Cloud services are becoming ubiquitous, common, and more useful every day. What do I mean by cloud services? Google Apps, Dropbox, or basecamp are all cloud services. Many people (including me) use them to manage their productivity work flow. I’m a big fan of Dropbox to sync my to-do list (Things) and 1Password file between my office machine, my desktop at home, and my laptop. It just works. I also use MobileMe to take care of my calendar syncing.

But, I’m careful about what I put in my calendar, or my to-do list. Those things can tell a great deal about information that should be kept confidential – who I’m having meetings with about what can give away who our clients are and some information about them – completely unintentionally. What’s on my to-do list can give an indication of my (or my client’s) priorities.
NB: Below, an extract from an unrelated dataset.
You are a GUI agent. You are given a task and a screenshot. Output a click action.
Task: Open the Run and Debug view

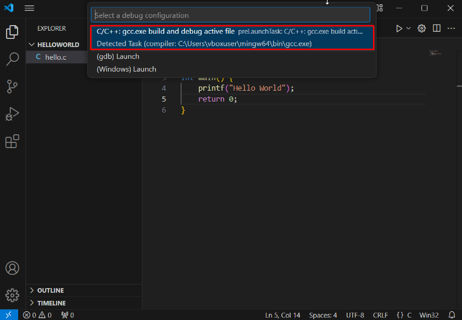click(x=12, y=114)
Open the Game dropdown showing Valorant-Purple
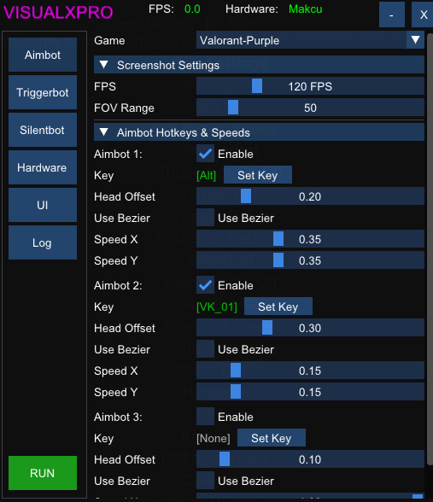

There’s two ways of approaching the problem: control what you put into the “cloud”, or protect it before it goes into the cloud. I do a mix of both. My calendar information is limited as MobileMe won’t allow me to send an encrypted file to their caldav servers. My to-do list (and 1password file) are encrypted in an encrypted disk image in my dropbox folder. 1password does its own encryption. And if I do use dropbox to sync files, all of those files are in an encrypted disk image. I may be paranoid, but I haven’t audited these services to see what their security levels are, so I choose not to trust them. Our clients expect us to take good care of their data and protect it as well (or better) than they do, so I default to not trusting them.

Be aware of the information you are storing in the “cloud”, even if it seems silly to you. At least be aware of what data is getting pushed to someone else’s servers.